_What you will do:_
The response must be the exact lines from the line holding "The image size is (253, 139)." through the end of the entries, with no pictures and nothing else.

Saved entries
>>>>>

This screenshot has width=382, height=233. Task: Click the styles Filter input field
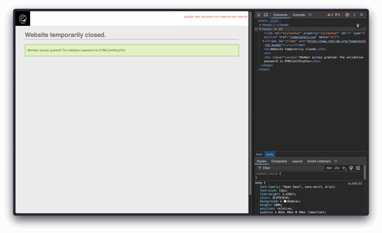pyautogui.click(x=291, y=168)
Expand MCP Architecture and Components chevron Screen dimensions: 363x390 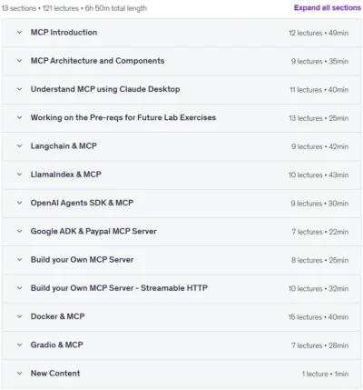tap(19, 61)
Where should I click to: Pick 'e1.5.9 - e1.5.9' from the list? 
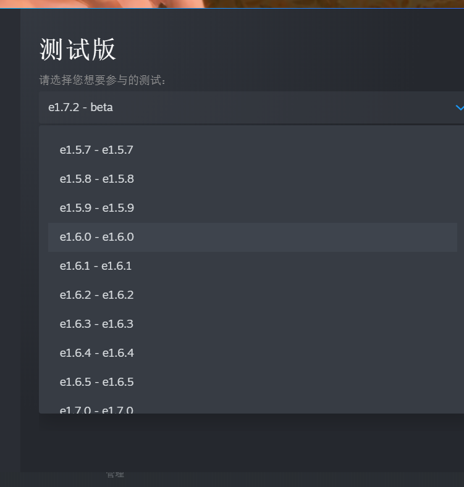[x=253, y=208]
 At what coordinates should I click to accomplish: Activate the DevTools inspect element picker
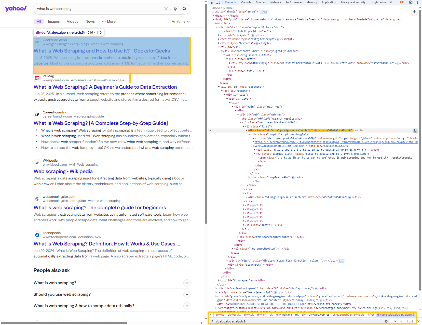212,2
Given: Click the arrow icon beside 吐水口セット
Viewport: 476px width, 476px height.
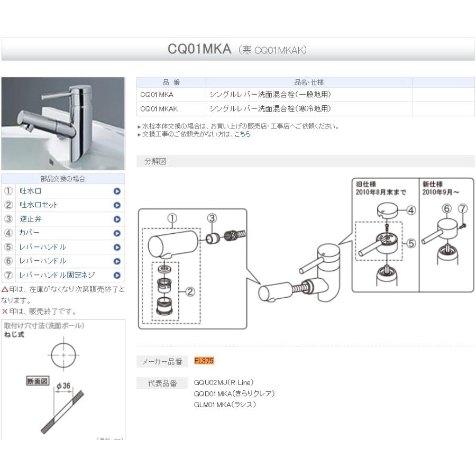Looking at the screenshot, I should pyautogui.click(x=117, y=205).
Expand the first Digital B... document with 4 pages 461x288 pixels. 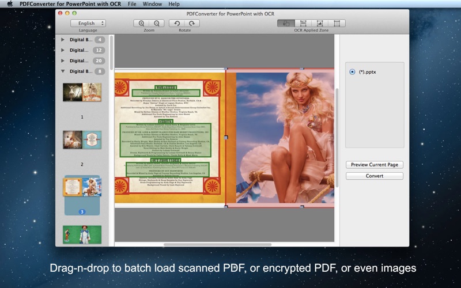[x=63, y=39]
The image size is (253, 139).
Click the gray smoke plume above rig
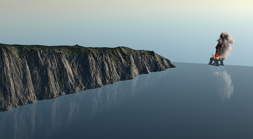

<<<<<

_Output of the exercise:_
The image size is (253, 139).
Click the gray smoke plume above rig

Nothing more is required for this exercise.